(Word and item position data)
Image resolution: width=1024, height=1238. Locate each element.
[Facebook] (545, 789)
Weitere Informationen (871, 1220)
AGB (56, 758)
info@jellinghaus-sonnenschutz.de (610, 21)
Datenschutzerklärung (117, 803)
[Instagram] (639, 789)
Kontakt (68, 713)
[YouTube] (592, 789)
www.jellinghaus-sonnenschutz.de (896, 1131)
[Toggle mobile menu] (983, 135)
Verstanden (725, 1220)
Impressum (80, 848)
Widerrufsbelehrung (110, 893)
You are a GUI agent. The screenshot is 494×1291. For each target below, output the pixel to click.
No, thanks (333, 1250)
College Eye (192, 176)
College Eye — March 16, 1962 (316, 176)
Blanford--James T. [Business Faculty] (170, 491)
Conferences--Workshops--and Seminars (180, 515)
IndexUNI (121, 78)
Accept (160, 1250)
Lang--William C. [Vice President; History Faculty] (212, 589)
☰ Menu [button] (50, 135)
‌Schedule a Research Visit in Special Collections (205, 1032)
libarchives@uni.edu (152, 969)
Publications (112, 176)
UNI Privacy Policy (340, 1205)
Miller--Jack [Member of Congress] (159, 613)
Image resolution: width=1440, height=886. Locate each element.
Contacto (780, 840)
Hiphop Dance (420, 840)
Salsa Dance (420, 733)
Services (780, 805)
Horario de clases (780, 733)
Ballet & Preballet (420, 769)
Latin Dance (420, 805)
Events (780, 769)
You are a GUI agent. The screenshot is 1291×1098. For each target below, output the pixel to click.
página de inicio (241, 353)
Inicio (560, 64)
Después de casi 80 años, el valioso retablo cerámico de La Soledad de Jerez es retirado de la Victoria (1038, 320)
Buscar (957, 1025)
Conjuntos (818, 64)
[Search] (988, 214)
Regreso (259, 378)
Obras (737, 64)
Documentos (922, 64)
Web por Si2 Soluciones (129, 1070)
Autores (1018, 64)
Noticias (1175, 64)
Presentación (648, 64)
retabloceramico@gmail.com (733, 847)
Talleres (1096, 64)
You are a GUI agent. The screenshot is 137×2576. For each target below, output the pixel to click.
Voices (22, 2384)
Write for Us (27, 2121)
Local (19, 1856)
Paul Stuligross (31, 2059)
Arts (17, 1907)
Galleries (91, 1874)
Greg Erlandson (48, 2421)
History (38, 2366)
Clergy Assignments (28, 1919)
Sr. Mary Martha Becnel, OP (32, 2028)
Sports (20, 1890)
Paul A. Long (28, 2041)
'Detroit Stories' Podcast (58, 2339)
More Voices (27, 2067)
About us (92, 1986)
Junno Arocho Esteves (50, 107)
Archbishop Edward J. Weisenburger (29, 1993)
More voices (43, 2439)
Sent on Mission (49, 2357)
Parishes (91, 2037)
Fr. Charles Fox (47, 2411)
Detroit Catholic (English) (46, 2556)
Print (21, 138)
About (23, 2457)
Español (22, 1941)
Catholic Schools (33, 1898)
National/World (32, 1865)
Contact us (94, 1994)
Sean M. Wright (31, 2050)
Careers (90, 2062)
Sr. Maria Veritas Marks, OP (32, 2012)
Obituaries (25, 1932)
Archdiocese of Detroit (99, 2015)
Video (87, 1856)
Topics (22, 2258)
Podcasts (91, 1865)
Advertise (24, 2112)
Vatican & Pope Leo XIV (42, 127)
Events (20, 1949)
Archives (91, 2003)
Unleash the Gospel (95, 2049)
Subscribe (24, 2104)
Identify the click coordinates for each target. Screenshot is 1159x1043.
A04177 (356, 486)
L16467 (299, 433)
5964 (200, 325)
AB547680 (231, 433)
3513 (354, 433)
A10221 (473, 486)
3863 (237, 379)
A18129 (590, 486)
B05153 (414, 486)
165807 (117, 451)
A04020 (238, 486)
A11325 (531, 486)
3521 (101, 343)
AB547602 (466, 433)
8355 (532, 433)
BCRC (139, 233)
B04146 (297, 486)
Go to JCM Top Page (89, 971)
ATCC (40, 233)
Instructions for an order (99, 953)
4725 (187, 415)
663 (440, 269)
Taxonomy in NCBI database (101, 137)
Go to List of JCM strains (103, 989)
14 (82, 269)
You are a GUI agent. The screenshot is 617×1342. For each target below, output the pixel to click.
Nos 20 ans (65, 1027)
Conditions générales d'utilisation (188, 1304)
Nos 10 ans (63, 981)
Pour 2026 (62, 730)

# Aim
Copy out every item above line for line, keeping each character and coordinate unchanged.

# The answer
Image resolution: width=1024, height=1238. Locate each element.
[Facebook] (545, 789)
Weitere Informationen (871, 1220)
AGB (56, 758)
info@jellinghaus-sonnenschutz.de (610, 21)
Datenschutzerklärung (117, 803)
[Instagram] (639, 789)
Kontakt (68, 713)
[YouTube] (592, 789)
www.jellinghaus-sonnenschutz.de (896, 1131)
[Toggle mobile menu] (983, 135)
Verstanden (725, 1220)
Impressum (80, 848)
Widerrufsbelehrung (110, 893)
You are a GUI agent. The screenshot is 494×1291. For each target below, output the pixel to click.
No, thanks (333, 1250)
College Eye (192, 176)
College Eye — March 16, 1962 (316, 176)
Blanford--James T. [Business Faculty] (170, 491)
Conferences--Workshops--and Seminars (180, 515)
IndexUNI (121, 78)
Accept (160, 1250)
Lang--William C. [Vice President; History Faculty] (212, 589)
☰ Menu [button] (50, 135)
‌Schedule a Research Visit in Special Collections (205, 1032)
libarchives@uni.edu (152, 969)
Publications (112, 176)
UNI Privacy Policy (340, 1205)
Miller--Jack [Member of Congress] (159, 613)
Image resolution: width=1440, height=886. Locate each element.
Contacto (780, 840)
Hiphop Dance (420, 840)
Salsa Dance (420, 733)
Services (780, 805)
Horario de clases (780, 733)
Ballet & Preballet (420, 769)
Latin Dance (420, 805)
Events (780, 769)
You are a GUI agent. The screenshot is 1291×1098. For each target below, output the pixel to click.
página de inicio (241, 353)
Inicio (560, 64)
Después de casi 80 años, el valioso retablo cerámico de La Soledad de Jerez es retirado de la Victoria (1038, 320)
Buscar (957, 1025)
Conjuntos (818, 64)
[Search] (988, 214)
Regreso (259, 378)
Obras (737, 64)
Documentos (922, 64)
Web por Si2 Soluciones (129, 1070)
Autores (1018, 64)
Noticias (1175, 64)
Presentación (648, 64)
retabloceramico@gmail.com (733, 847)
Talleres (1096, 64)
You are a GUI agent. The screenshot is 137×2576. For each target below, output the pixel to click.
Voices (22, 2384)
Write for Us (27, 2121)
Local (19, 1856)
Paul Stuligross (31, 2059)
Arts (17, 1907)
Galleries (91, 1874)
Greg Erlandson (48, 2421)
History (38, 2366)
Clergy Assignments (28, 1919)
Sr. Mary Martha Becnel, OP (32, 2028)
Sports (20, 1890)
Paul A. Long (28, 2041)
'Detroit Stories' Podcast (58, 2339)
More Voices (27, 2067)
About us (92, 1986)
Junno Arocho Esteves (50, 107)
Archbishop Edward J. Weisenburger (29, 1993)
More voices (43, 2439)
Sent on Mission (49, 2357)
Parishes (91, 2037)
Fr. Charles Fox (47, 2411)
Detroit Catholic (English) (46, 2556)
Print (21, 138)
About (23, 2457)
Español (22, 1941)
Catholic Schools (33, 1898)
National/World (32, 1865)
Contact us (94, 1994)
Sean M. Wright (31, 2050)
Careers (90, 2062)
Sr. Maria Veritas Marks, OP (32, 2012)
Obituaries (25, 1932)
Archdiocese of Detroit (99, 2015)
Video (87, 1856)
Topics (22, 2258)
Podcasts (91, 1865)
Advertise (24, 2112)
Vatican & Pope Leo XIV (42, 127)
Events (20, 1949)
Archives (91, 2003)
Unleash the Gospel (95, 2049)
Subscribe (24, 2104)
Identify the click coordinates for each target. Screenshot is 1159x1043.
A04177 (356, 486)
L16467 (299, 433)
5964 (200, 325)
AB547680 (231, 433)
3513 (354, 433)
A10221 (473, 486)
3863 (237, 379)
A18129 (590, 486)
B05153 (414, 486)
165807 (117, 451)
A04020 (238, 486)
A11325 (531, 486)
3521 (101, 343)
AB547602 (466, 433)
8355 (532, 433)
BCRC (139, 233)
B04146 (297, 486)
Go to JCM Top Page (89, 971)
ATCC (40, 233)
Instructions for an order (99, 953)
4725 (187, 415)
663 (440, 269)
Taxonomy in NCBI database (101, 137)
Go to List of JCM strains (103, 989)
14 (82, 269)
You are a GUI agent. The screenshot is 617×1342. For each target below, output the pixel to click.
Nos 20 ans (65, 1027)
Conditions générales d'utilisation (188, 1304)
Nos 10 ans (63, 981)
Pour 2026 (62, 730)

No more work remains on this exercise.